11.3664 · Motion · 2011-06-17
Département de l'environnement, des transports, de l'énergie et de la communication
Liquidé
Wortlaut
Le Conseil fédéral est chargé de soumettre au Parlement une révision partielle de la loi fédérale sur la chasse et la protection des mammifères et oiseaux sauvages (LChP), notamment de son art. 5, al. 3, let. a, afin d'interdire la chasse aux chats harets (ou errants).
Des mesures alternatives à cette chasse comme des campagnes de stérilisation et de castration devront être prévues.
Des exceptions à cette interdiction pourront être maintenues lorsque l'intérêt public l'exige, notamment pour des cas d'urgence sanitaire (par ex. épidémie de rage).
Begründung
Cette motion fait suite à une pétition de plus de 12 000 signatures de l'association SOS Chats à Noiraigue (NE) demandant l'interdiction totale de la chasse aux chats errants.
Celle-ci est autorisée actuellement toute l'année par la LChP afin de lutter contre une prolifération de ces animaux nuisible pour la faune et la flore.
Il faut rappeler que les méthodes de lutte contre les dégâts causés par des animaux doivent, en Suisse et chez nos voisins européens, être "sélectives, proportionnées aux dégâts commis et ne pas constituer des mauvais traitements ou des actes de cruauté".
Or, les témoignages abondent de chats mutilés par des tirs et qui subissent ainsi des souffrances indignes pour un pays moderne et civilisé.

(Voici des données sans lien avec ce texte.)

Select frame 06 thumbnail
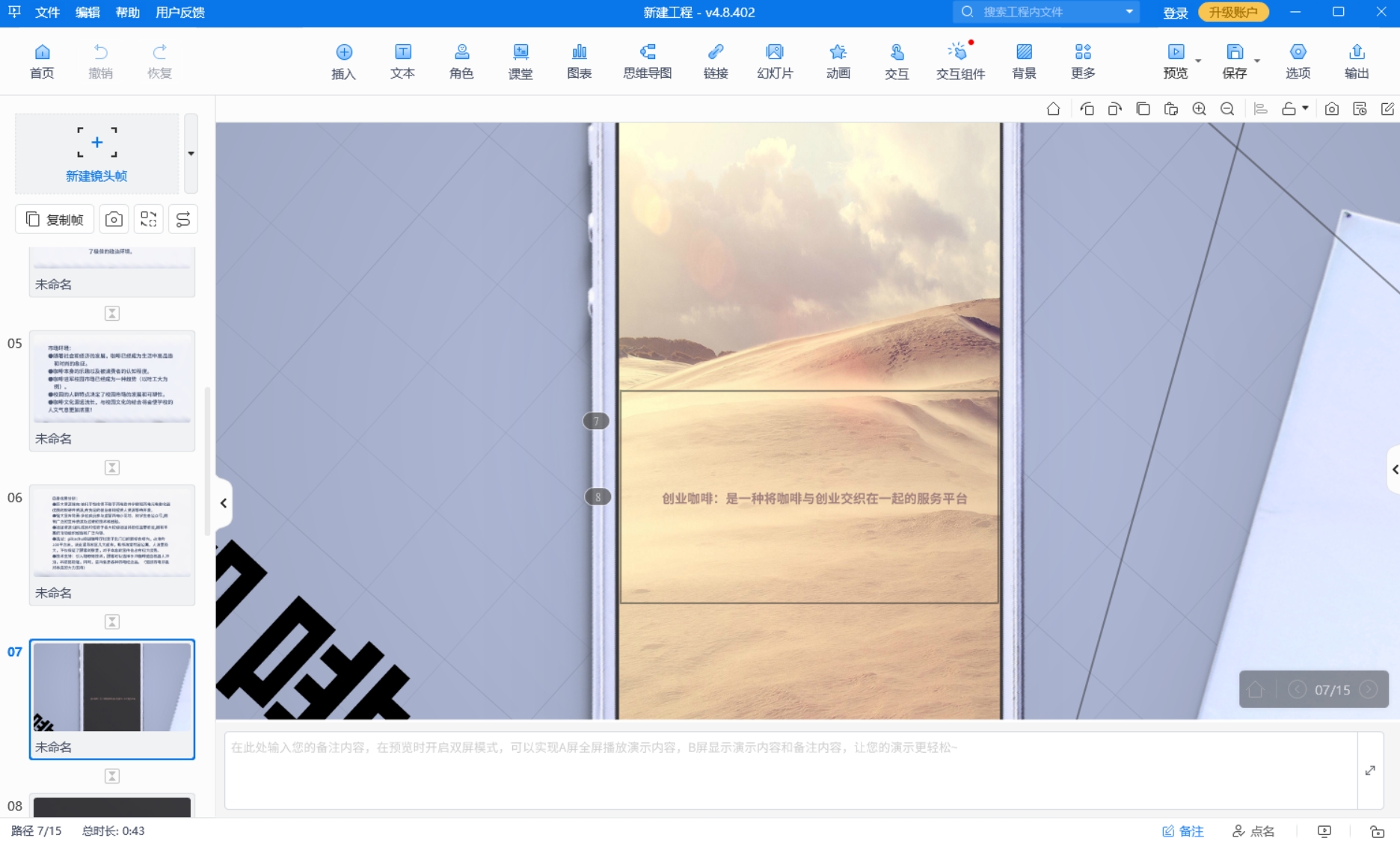The height and width of the screenshot is (841, 1400). click(x=112, y=535)
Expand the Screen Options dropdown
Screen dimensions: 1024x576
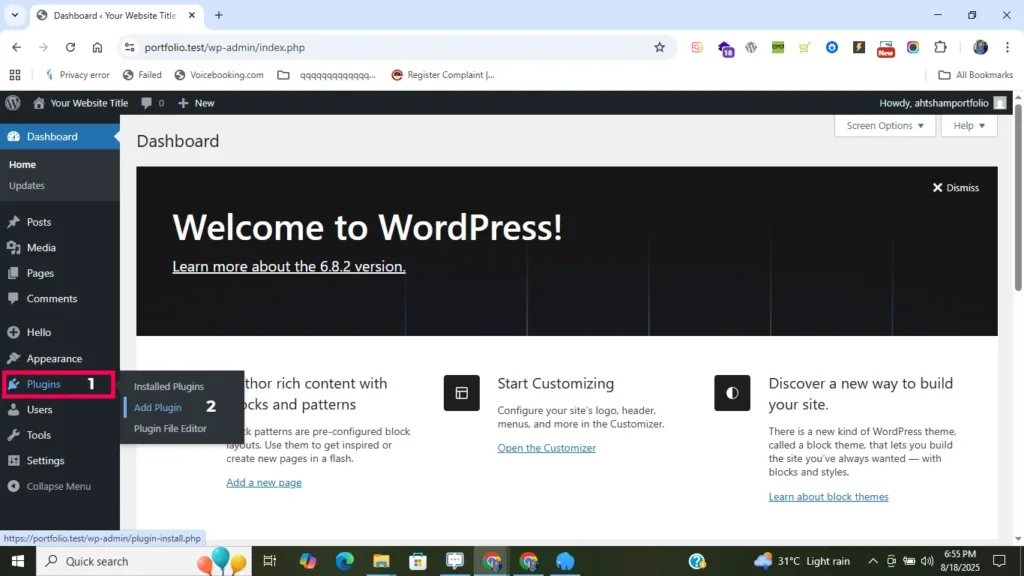point(885,126)
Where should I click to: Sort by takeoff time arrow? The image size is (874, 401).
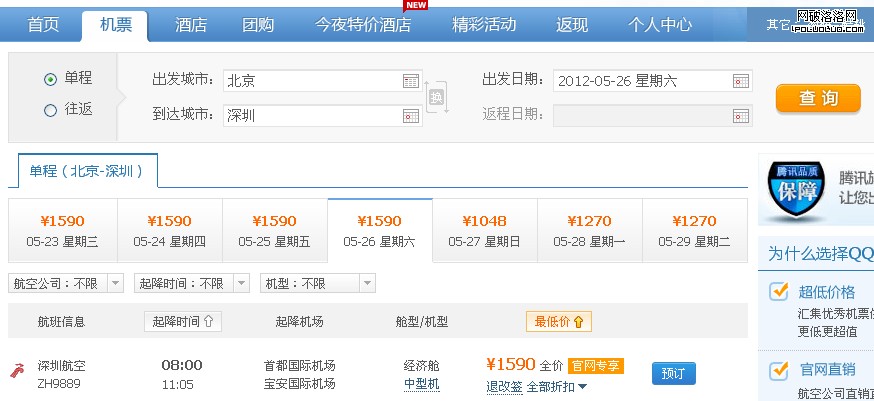[208, 322]
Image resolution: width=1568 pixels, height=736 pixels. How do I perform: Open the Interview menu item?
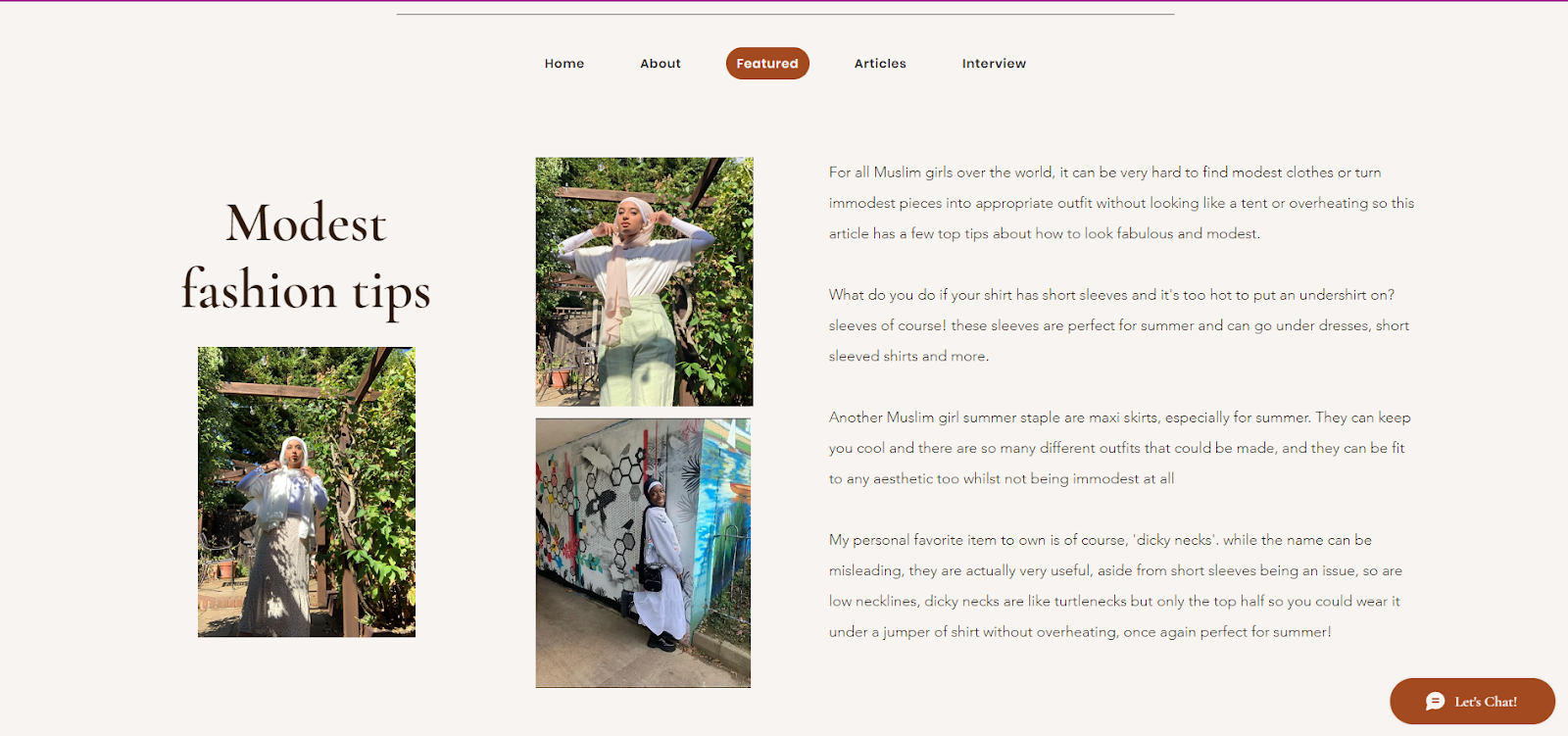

La chasse a aussi souvent lieu dans des zones urbanisées, ce qui n'est pas sans poser un problème pour la sécurité et la tranquillité des résidents.
De plus, les nouveaux moyens d'identification des chats domestiques comme la puce électronique ont tendance à supplanter le traditionnel collier. Il est ainsi de plus en plus difficile de différencier les chats domestiques des chats errants, ce qui rend les tirs très aléatoires.
La proportionnalité de la méthode est également des plus discutables. Comme le souligne SOS Chats, des campagnes de capture et de stérilisation de ces animaux seraient beaucoup plus efficaces et moins cruelles pour empêcher une prolifération.
Il faut remarquer enfin que la France a retiré le chat haret de la liste des espèces chassables (Arrêté du 26 juin 1987 fixant la liste des espèces de gibier dont la chasse est autorisée) et de la liste des animaux susceptibles d'être classés nuisibles (Arrêté du 30 septembre 1988 fixant la liste des animaux susceptibles d'être classés nuisibles).
Antrag des Bundesrates
Le Conseil fédéral propose de rejeter la motion.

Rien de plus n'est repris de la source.